**PROBLEMS TO WORK ON:**
a – From the article on harmful algae blooms, extract the passage that begins at the words "Harmful Algae Blooms" and stops after the words "of biological diversity.".
b – According to the article on harmful algae blooms, what are the three main groups of algae in freshwater ecosystems?

**READING TEXT:**
>>>

Harmful Algae Blooms
by Dan Grigas, Natural Resources
To say that algae play a role in life under the water is an understatement. Algae are paramount importance to aquatic life. They provide the basis of the food web and oxygenate water and the atmosphere. Without algae, our waterways would be barren wastelands providing little in the way of biological diversity.
There are many types of algae, but algae in freshwater ecosystems fall into three main groups: diatoms, green algae and blue-green algae. Diatoms are sensitive to environmental change, so their presence lets ecologists know an ecosystem is fairly healthy (even though to the naked eye masses of diatoms can look like brown slime). Green algae are brighter; in water they can look like lime-colored strands of hair. Both diatoms and green algae are common, but as summer progresses and the weather warms, in nutrient-rich waters exposed to long stretches of hot and sunny weather, single-cell blue-green algae can also develop.
Blue-green algae, or “cyanobacteria,” form large colonies, or “blooms” that can look like dense mats, foam or floating paint, although affected waters can also look normal on the surface. Some people call these blooms “pond scum.” Blooms can be beneficial for the ecosystem, but they can also be problematic under the right conditions. When certain toxin-producing cyanobacteria dominate a bloom and start to release those toxins as the algae cells begin to die, the bloom becomes a “harmful” algae bloom, or HAB.
In animals (which of course includes people), contact with HABs can cause a range of adverse health conditions from skin irritations to liver, gastrointestinal or nervous system issues, mostly through two primary routes of exposure. The first route is direct contact with contaminated water. Swimming isn’t allowed in DuPage forest preserves, but people can still come in contact with blooms while fishing or boating, the biggest risk coming from handling wet equipment. The second route, and most prevalent for domestic pets, is ingestion. (A third but less prevalent route occurs when people inhale airborne toxins, but that normally occurs during high-speed water sports, near decorative fountains, or during extreme wave conditions, which cause fine water droplets to drift through the air, all unlikely in DuPage forest preserves.)

<<<

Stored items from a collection
>>>

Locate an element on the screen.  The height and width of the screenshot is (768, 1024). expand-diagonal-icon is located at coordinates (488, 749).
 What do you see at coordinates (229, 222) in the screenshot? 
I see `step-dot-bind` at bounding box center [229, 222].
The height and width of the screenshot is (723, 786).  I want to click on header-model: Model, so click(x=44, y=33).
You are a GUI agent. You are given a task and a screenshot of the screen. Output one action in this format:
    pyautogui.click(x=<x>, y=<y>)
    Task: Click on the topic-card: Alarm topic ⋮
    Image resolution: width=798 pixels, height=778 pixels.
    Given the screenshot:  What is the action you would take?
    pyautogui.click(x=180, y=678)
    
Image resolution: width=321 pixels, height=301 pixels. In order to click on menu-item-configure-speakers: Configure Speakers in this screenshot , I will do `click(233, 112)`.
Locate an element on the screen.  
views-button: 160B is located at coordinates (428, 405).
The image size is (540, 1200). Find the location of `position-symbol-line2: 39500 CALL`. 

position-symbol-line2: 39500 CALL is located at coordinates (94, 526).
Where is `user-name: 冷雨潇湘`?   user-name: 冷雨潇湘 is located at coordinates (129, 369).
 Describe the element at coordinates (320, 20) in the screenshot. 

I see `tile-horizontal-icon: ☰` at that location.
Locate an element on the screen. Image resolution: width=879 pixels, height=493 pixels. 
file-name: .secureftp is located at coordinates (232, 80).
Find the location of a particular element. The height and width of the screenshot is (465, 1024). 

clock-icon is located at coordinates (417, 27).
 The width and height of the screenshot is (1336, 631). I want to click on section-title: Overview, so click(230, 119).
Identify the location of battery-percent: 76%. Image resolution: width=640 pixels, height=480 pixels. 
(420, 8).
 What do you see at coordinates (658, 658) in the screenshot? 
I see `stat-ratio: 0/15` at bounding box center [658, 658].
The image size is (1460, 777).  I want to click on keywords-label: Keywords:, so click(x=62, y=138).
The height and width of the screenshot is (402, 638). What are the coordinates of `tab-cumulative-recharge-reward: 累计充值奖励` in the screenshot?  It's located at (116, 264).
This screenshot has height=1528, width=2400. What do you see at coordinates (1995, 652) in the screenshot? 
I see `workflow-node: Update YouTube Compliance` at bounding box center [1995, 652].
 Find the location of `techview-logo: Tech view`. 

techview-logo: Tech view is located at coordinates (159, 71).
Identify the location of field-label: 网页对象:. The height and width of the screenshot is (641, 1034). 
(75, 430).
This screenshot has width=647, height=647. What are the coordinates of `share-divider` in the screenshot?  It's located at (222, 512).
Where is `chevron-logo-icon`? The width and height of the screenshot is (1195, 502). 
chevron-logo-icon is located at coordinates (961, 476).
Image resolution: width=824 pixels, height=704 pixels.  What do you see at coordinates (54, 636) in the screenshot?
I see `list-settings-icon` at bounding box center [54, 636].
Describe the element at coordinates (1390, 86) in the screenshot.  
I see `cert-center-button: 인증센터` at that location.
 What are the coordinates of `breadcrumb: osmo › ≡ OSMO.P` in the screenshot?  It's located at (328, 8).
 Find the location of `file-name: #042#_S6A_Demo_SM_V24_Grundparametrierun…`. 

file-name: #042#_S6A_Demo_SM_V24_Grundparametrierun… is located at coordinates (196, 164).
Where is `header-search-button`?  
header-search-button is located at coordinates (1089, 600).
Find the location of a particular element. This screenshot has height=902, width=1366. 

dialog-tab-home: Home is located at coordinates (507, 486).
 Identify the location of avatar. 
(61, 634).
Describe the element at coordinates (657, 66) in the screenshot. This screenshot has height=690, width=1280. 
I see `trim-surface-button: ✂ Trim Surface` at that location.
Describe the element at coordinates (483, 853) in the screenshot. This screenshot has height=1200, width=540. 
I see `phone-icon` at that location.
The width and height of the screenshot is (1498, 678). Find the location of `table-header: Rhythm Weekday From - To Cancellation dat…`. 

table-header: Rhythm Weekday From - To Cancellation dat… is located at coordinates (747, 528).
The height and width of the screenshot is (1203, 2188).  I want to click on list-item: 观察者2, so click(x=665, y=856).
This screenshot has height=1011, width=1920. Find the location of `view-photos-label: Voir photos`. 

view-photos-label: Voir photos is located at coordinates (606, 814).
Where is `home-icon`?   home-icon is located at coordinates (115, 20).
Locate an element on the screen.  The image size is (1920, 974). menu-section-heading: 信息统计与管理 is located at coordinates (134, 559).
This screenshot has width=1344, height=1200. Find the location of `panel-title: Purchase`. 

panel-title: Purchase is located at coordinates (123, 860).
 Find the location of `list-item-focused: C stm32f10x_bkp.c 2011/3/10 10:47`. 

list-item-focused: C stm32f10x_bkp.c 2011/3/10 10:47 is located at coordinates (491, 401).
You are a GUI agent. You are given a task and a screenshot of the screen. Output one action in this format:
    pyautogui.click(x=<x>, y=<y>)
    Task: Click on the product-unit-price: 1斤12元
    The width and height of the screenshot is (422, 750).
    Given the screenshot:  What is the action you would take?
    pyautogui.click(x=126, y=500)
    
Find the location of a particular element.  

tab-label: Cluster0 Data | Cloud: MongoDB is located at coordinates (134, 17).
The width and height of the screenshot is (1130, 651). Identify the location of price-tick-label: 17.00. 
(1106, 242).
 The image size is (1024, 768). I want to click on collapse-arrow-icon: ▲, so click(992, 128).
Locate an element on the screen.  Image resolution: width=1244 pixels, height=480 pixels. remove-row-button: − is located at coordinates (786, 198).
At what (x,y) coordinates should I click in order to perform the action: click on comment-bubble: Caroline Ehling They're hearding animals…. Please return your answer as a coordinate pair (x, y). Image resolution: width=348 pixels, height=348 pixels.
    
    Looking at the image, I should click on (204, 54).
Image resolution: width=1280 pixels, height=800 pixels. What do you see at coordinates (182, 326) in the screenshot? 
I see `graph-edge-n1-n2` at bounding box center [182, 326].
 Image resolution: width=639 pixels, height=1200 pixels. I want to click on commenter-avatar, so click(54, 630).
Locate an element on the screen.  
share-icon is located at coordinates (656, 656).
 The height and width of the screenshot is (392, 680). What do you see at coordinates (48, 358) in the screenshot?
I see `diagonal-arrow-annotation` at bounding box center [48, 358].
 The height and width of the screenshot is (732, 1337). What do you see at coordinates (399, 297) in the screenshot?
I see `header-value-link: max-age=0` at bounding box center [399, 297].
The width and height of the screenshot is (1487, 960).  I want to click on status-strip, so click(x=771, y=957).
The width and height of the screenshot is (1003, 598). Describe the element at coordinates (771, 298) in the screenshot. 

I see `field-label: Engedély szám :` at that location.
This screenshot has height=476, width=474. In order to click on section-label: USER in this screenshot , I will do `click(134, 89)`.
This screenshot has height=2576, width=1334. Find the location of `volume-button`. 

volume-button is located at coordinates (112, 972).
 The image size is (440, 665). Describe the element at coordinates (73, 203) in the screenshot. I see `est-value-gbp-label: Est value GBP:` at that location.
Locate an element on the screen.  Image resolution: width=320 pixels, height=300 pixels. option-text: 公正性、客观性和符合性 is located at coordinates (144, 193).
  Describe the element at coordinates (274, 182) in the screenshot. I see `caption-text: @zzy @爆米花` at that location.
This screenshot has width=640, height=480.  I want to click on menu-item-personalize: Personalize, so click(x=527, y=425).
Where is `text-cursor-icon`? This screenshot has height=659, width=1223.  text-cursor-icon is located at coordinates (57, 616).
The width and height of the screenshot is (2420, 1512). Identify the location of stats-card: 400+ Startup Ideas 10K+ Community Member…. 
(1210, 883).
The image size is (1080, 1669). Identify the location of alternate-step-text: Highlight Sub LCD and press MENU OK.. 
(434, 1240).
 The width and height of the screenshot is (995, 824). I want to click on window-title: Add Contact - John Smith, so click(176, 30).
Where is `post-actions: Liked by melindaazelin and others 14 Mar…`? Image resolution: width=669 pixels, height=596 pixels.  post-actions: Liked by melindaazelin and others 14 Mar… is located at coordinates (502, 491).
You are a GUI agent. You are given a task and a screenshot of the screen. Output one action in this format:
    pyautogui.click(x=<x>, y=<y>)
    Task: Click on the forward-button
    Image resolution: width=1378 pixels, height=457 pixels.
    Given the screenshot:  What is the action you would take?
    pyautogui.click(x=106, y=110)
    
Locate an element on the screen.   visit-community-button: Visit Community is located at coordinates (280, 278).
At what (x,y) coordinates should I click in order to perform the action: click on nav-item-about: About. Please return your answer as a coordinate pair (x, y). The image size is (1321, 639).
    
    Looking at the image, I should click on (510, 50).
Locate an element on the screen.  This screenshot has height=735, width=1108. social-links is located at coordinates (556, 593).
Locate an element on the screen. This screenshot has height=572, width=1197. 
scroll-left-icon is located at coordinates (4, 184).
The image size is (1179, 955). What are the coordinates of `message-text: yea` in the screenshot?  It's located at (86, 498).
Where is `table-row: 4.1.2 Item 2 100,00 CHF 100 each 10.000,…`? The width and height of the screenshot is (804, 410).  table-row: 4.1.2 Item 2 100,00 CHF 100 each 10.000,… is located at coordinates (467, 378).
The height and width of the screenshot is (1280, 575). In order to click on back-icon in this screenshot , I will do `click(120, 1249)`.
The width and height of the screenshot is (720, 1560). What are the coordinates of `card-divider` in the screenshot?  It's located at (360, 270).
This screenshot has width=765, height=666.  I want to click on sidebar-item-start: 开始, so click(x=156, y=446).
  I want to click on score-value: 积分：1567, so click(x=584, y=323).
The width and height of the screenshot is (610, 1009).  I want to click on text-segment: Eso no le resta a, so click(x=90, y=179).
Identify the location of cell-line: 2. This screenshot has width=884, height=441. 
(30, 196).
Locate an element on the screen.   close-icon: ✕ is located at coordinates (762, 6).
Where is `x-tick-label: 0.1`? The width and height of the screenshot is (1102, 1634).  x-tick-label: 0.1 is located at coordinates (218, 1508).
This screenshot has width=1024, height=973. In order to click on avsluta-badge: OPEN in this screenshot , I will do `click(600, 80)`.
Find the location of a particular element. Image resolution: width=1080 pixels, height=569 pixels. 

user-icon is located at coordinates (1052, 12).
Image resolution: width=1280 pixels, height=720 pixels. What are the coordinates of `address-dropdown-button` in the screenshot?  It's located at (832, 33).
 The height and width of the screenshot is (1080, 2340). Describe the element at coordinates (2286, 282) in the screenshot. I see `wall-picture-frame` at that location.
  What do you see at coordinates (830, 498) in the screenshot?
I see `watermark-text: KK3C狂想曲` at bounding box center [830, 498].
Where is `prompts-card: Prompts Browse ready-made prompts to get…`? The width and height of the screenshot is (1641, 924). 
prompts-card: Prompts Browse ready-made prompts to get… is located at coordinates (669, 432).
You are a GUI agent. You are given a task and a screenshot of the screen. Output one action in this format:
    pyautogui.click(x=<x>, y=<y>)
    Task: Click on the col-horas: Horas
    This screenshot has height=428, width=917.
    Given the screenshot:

<<<

**SOLUTIONS FOR EACH TASK:**
a –
Harmful Algae Blooms
by Dan Grigas, Natural Resources
To say that algae play a role in life under the water is an understatement. Algae are paramount importance to aquatic life. They provide the basis of the food web and oxygenate water and the atmosphere. Without algae, our waterways would be barren wastelands providing little in the way of biological diversity.

b – Diatoms, green algae and blue-green algae.